Several years ago in anticipation of the drought, smallmouth yellowfish fry were stocked in my garden duck pond. The snowmelt, early rain and reports of yellowfish being seen and caught prompted me to clean out the pond and 22 yellowfish were returned to the Bell River. We hope to see them and their progeny flourishing!
Most recently, what has now become an annual event, a riparian member’s dinner was held at Walkerbouts Inn as a token gesture of thanks to all of the WTA supporter’s. It was attended by more than 20 folk who, by all accounts, had a great evening.
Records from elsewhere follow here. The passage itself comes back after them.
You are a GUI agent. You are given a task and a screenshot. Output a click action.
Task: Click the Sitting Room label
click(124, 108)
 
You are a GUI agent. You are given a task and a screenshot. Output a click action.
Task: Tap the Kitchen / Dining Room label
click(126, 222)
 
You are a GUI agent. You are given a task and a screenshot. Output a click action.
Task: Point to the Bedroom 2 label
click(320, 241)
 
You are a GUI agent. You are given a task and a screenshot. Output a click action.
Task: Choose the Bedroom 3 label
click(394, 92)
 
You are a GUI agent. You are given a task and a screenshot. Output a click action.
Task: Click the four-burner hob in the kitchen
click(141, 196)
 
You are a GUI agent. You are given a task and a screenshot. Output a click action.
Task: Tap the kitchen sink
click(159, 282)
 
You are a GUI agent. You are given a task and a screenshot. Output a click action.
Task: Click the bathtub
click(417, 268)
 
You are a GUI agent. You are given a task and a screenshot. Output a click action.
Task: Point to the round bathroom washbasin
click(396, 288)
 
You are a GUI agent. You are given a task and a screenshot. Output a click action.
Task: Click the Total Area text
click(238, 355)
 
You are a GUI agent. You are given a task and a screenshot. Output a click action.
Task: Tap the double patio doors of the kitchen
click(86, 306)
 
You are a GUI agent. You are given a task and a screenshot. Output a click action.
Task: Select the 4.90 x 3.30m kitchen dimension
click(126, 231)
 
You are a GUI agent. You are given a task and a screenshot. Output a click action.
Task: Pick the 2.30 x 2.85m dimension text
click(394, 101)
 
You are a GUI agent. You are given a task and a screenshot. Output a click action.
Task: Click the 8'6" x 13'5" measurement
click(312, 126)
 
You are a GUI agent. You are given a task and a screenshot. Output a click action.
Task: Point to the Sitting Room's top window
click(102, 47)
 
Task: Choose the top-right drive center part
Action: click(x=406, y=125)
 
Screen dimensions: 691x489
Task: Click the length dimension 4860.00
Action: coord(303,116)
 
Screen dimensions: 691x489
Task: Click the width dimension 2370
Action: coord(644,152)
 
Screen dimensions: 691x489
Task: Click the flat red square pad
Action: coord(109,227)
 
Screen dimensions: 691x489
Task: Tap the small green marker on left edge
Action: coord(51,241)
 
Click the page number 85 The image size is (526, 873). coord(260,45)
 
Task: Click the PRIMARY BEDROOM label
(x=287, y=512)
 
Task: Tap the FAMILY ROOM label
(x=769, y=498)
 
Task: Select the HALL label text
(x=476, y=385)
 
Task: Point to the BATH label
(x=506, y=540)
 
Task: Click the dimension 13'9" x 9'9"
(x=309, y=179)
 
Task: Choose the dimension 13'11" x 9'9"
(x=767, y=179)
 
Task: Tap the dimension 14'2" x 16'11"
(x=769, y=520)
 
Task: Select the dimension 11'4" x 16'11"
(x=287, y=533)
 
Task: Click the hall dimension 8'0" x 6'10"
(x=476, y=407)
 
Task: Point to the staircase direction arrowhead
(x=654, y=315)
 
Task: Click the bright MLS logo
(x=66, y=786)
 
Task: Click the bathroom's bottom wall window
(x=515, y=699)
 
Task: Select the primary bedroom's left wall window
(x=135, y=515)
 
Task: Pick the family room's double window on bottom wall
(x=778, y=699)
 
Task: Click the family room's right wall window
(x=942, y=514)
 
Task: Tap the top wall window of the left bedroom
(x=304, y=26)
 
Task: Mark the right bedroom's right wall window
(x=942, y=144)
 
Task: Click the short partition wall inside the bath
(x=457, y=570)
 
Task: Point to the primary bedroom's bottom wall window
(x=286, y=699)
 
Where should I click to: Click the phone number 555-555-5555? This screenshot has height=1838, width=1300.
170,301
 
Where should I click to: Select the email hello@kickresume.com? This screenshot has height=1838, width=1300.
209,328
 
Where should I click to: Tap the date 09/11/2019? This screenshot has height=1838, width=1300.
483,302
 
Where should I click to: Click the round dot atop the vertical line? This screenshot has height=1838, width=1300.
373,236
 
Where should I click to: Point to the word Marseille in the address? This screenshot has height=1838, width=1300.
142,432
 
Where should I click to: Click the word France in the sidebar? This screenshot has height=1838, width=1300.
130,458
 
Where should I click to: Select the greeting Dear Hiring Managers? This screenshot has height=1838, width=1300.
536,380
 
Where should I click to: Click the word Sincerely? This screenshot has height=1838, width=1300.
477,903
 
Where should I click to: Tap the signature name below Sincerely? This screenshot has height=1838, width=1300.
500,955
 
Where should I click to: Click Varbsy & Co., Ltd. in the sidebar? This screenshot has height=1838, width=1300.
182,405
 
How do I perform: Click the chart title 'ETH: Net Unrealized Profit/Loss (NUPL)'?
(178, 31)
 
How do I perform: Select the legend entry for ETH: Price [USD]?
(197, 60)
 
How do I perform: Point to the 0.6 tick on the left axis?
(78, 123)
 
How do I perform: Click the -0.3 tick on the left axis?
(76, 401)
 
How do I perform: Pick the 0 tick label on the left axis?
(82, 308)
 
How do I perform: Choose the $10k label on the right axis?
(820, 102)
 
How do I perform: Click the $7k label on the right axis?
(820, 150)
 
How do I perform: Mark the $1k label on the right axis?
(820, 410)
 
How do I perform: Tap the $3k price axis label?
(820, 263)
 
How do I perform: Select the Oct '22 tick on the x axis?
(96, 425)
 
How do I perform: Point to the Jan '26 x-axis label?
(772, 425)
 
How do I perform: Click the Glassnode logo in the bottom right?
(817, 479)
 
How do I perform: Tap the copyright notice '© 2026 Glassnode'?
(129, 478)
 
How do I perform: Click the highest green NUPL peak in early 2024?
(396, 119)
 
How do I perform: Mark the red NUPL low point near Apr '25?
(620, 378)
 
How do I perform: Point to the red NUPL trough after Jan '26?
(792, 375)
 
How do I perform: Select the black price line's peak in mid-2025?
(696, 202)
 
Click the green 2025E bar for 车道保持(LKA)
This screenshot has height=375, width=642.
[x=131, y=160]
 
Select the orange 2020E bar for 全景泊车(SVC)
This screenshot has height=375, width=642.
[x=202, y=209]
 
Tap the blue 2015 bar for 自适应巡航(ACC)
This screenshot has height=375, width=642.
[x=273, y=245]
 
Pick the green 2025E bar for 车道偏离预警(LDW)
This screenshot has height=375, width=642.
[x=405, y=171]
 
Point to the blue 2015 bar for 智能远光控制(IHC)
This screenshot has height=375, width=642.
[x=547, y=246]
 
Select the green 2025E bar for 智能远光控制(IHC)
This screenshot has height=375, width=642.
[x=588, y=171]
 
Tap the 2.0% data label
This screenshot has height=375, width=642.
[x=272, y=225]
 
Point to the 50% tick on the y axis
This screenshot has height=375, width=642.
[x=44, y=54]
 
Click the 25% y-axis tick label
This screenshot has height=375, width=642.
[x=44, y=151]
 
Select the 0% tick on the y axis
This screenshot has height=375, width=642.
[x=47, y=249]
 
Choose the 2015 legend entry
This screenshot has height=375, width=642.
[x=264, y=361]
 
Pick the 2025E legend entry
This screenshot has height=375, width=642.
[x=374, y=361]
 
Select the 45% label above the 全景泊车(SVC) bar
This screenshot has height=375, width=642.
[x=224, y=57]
As to the future, a get together with the Barkly East Angling Society (BEAS) committee members will be held at Walkerbouts on the 27th November 2016. The purpose of the meeting is to complete a process that was started in 1991 when the WTA was established. Intransigence of ex-committee members delayed the process for a quarter of a century, strange but true! The order of the day is to discuss the various aspects of the fishery, especially the marketing of the resource, jurisdiction regarding a few waters and other areas of common interest.
As far as marketing is concerned, I have accordingly offered the BEAS a chapter of their own in which they can list their waters, contact details etc. to be included in the WTA guidebook. This publication is reviewed and published annually in time for the Epson Wild Trout Festival in March of each year. In fact, it has grown from being 1/3 of an A4 flyer into a tome of more than 170 pages!
I have made similar offers to two other water administering entities in the area and hope that they will co-operate. The fundamental issue in this regard is that the days of “elke brommer op sy eie drol” are long gone. Our duty as purveyors of angling is to facilitate maximising visiting angler’s fly fishing experience as much we can by way of providing comprehensive information on as much of the fly fishing waters in the Eastern Cape Highlands as is possible in a single document, i.e. a “one-stop fly fishing shop” in a manner of speaking.
Our thanks to Brian Clark for his unenviably long innings with the East Cape chapter of FOSAF and our very best wishes to the incoming chairman, Martin von Holdt, who will be completing the circle, in a manner of speaking, by continuing a long-time family involvement with FOSAF and fly fishing in the Eastern Cape, the veritable birthplace of FOSAF.